**PROBLEM STATEMENT:** A word-for-word copy of the entries below is required.

Top of INFORMATION SHOWN

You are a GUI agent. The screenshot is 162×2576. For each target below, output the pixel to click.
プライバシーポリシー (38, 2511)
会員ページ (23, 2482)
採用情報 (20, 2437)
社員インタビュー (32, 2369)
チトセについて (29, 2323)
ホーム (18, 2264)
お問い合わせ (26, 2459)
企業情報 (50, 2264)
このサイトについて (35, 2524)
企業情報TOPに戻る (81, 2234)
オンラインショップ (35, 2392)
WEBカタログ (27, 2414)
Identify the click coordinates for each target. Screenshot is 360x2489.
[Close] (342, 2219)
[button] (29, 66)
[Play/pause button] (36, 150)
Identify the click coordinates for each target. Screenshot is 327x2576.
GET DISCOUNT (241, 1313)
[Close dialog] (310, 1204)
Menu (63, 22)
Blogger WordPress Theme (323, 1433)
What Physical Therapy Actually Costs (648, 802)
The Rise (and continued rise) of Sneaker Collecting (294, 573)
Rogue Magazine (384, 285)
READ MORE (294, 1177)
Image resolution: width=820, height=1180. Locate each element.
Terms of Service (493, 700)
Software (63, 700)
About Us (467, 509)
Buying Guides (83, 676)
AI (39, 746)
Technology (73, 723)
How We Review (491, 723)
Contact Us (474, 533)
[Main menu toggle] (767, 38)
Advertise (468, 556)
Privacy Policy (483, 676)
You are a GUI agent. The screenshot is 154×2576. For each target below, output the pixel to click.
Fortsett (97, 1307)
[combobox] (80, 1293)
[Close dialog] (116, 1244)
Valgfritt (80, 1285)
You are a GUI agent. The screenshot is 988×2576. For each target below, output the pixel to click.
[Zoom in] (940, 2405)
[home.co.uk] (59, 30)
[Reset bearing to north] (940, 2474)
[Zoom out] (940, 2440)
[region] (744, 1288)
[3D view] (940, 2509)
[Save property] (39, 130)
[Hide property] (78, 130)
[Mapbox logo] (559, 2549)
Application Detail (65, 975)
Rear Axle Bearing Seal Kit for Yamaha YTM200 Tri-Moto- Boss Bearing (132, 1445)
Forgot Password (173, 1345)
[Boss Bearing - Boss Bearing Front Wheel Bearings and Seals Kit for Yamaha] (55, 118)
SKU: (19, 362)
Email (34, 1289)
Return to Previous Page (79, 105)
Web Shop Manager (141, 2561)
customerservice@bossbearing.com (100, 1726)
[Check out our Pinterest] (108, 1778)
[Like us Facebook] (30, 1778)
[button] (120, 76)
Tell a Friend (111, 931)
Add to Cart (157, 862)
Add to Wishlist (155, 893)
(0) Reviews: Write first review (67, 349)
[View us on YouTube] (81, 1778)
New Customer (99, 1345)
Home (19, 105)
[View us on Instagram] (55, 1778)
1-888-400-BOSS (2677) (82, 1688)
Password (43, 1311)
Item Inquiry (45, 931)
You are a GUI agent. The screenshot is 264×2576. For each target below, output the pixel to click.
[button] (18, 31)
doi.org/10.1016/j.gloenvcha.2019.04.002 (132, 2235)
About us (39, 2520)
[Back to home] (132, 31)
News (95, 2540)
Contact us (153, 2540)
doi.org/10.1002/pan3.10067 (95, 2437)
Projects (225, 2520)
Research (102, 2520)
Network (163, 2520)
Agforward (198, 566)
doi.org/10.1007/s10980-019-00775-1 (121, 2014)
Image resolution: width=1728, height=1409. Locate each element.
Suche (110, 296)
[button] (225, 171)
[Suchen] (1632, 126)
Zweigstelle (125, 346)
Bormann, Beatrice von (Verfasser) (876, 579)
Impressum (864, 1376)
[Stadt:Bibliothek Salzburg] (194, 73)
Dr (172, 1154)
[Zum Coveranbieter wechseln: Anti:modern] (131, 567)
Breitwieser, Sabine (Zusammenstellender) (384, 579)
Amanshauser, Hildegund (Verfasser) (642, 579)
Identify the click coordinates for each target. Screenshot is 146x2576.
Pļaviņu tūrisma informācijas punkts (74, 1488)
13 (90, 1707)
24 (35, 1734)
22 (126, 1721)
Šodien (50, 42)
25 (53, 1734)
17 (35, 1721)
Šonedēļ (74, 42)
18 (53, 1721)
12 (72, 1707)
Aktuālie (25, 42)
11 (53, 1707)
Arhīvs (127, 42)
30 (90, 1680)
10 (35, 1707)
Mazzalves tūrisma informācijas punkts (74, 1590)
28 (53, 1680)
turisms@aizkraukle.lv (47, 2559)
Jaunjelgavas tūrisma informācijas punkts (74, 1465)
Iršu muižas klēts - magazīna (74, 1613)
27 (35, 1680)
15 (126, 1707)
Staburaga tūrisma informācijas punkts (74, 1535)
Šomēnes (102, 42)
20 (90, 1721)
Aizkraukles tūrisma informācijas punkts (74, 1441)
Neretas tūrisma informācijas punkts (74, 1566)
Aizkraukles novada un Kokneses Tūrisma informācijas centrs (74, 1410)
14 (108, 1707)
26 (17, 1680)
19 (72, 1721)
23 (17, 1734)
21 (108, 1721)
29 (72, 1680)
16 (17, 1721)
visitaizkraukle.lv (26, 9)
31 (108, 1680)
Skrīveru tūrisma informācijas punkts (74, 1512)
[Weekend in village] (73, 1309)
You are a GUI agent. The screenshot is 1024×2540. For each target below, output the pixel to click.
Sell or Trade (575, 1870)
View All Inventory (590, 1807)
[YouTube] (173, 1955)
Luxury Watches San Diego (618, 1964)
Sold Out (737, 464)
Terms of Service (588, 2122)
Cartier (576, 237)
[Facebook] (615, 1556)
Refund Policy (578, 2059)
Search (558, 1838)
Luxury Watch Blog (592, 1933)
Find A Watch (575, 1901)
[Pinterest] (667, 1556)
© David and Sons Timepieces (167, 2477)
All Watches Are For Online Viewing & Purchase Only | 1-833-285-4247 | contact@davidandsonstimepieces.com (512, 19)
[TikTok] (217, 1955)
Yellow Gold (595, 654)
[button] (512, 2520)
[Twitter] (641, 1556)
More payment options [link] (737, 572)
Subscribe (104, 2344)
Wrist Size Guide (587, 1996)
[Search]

Bottom of INFORMATION SHOWN

**YOUR SOLUTION:**
You are a GUI agent. The screenshot is 162×2576. For each target below, output the pixel to click.
プライバシーポリシー (38, 2511)
会員ページ (23, 2482)
採用情報 (20, 2437)
社員インタビュー (32, 2369)
チトセについて (29, 2323)
ホーム (18, 2264)
お問い合わせ (26, 2459)
企業情報 (50, 2264)
このサイトについて (35, 2524)
企業情報TOPに戻る (81, 2234)
オンラインショップ (35, 2392)
WEBカタログ (27, 2414)
Identify the click coordinates for each target. Screenshot is 360x2489.
[Close] (342, 2219)
[button] (29, 66)
[Play/pause button] (36, 150)
Identify the click coordinates for each target. Screenshot is 327x2576.
GET DISCOUNT (241, 1313)
[Close dialog] (310, 1204)
Menu (63, 22)
Blogger WordPress Theme (323, 1433)
What Physical Therapy Actually Costs (648, 802)
The Rise (and continued rise) of Sneaker Collecting (294, 573)
Rogue Magazine (384, 285)
READ MORE (294, 1177)
Image resolution: width=820, height=1180. Locate each element.
Terms of Service (493, 700)
Software (63, 700)
About Us (467, 509)
Buying Guides (83, 676)
AI (39, 746)
Technology (73, 723)
How We Review (491, 723)
Contact Us (474, 533)
[Main menu toggle] (767, 38)
Advertise (468, 556)
Privacy Policy (483, 676)
You are a GUI agent. The screenshot is 154×2576. For each target below, output the pixel to click.
Fortsett (97, 1307)
[combobox] (80, 1293)
[Close dialog] (116, 1244)
Valgfritt (80, 1285)
You are a GUI agent. The screenshot is 988×2576. For each target below, output the pixel to click.
[Zoom in] (940, 2405)
[home.co.uk] (59, 30)
[Reset bearing to north] (940, 2474)
[Zoom out] (940, 2440)
[region] (744, 1288)
[3D view] (940, 2509)
[Save property] (39, 130)
[Hide property] (78, 130)
[Mapbox logo] (559, 2549)
Application Detail (65, 975)
Rear Axle Bearing Seal Kit for Yamaha YTM200 Tri-Moto- Boss Bearing (132, 1445)
Forgot Password (173, 1345)
[Boss Bearing - Boss Bearing Front Wheel Bearings and Seals Kit for Yamaha] (55, 118)
SKU: (19, 362)
Email (34, 1289)
Return to Previous Page (79, 105)
Web Shop Manager (141, 2561)
customerservice@bossbearing.com (100, 1726)
[Check out our Pinterest] (108, 1778)
[Like us Facebook] (30, 1778)
[button] (120, 76)
Tell a Friend (111, 931)
Add to Cart (157, 862)
Add to Wishlist (155, 893)
(0) Reviews: Write first review (67, 349)
[View us on YouTube] (81, 1778)
New Customer (99, 1345)
Home (19, 105)
[View us on Instagram] (55, 1778)
1-888-400-BOSS (2677) (82, 1688)
Password (43, 1311)
Item Inquiry (45, 931)
You are a GUI agent. The screenshot is 264×2576. For each target below, output the pixel to click.
[button] (18, 31)
doi.org/10.1016/j.gloenvcha.2019.04.002 (132, 2235)
About us (39, 2520)
[Back to home] (132, 31)
News (95, 2540)
Contact us (153, 2540)
doi.org/10.1002/pan3.10067 (95, 2437)
Projects (225, 2520)
Research (102, 2520)
Network (163, 2520)
Agforward (198, 566)
doi.org/10.1007/s10980-019-00775-1 (121, 2014)
Image resolution: width=1728, height=1409. Locate each element.
Suche (110, 296)
[button] (225, 171)
[Suchen] (1632, 126)
Zweigstelle (125, 346)
Bormann, Beatrice von (Verfasser) (876, 579)
Impressum (864, 1376)
[Stadt:Bibliothek Salzburg] (194, 73)
Dr (172, 1154)
[Zum Coveranbieter wechseln: Anti:modern] (131, 567)
Breitwieser, Sabine (Zusammenstellender) (384, 579)
Amanshauser, Hildegund (Verfasser) (642, 579)
Identify the click coordinates for each target. Screenshot is 146x2576.
Pļaviņu tūrisma informācijas punkts (74, 1488)
13 (90, 1707)
24 (35, 1734)
22 (126, 1721)
Šodien (50, 42)
25 (53, 1734)
17 (35, 1721)
Šonedēļ (74, 42)
18 (53, 1721)
12 (72, 1707)
Aktuālie (25, 42)
11 (53, 1707)
Arhīvs (127, 42)
30 (90, 1680)
10 (35, 1707)
Mazzalves tūrisma informācijas punkts (74, 1590)
28 (53, 1680)
turisms@aizkraukle.lv (47, 2559)
Jaunjelgavas tūrisma informācijas punkts (74, 1465)
Iršu muižas klēts - magazīna (74, 1613)
27 (35, 1680)
15 (126, 1707)
Staburaga tūrisma informācijas punkts (74, 1535)
Šomēnes (102, 42)
20 (90, 1721)
Aizkraukles tūrisma informācijas punkts (74, 1441)
Neretas tūrisma informācijas punkts (74, 1566)
Aizkraukles novada un Kokneses Tūrisma informācijas centrs (74, 1410)
14 (108, 1707)
26 (17, 1680)
19 (72, 1721)
23 (17, 1734)
21 (108, 1721)
29 (72, 1680)
16 (17, 1721)
visitaizkraukle.lv (26, 9)
31 (108, 1680)
Skrīveru tūrisma informācijas punkts (74, 1512)
[Weekend in village] (73, 1309)
You are a GUI agent. The screenshot is 1024×2540. For each target below, output the pixel to click.
Sell or Trade (575, 1870)
View All Inventory (590, 1807)
[YouTube] (173, 1955)
Luxury Watches San Diego (618, 1964)
Sold Out (737, 464)
Terms of Service (588, 2122)
Cartier (576, 237)
[Facebook] (615, 1556)
Refund Policy (578, 2059)
Search (558, 1838)
Luxury Watch Blog (592, 1933)
Find A Watch (575, 1901)
[Pinterest] (667, 1556)
© David and Sons Timepieces (167, 2477)
All Watches Are For Online Viewing & Purchase Only | 1-833-285-4247 | contact@davidandsonstimepieces.com (512, 19)
[TikTok] (217, 1955)
Yellow Gold (595, 654)
[button] (512, 2520)
[Twitter] (641, 1556)
More payment options [link] (737, 572)
Subscribe (104, 2344)
Wrist Size Guide (587, 1996)
[Search]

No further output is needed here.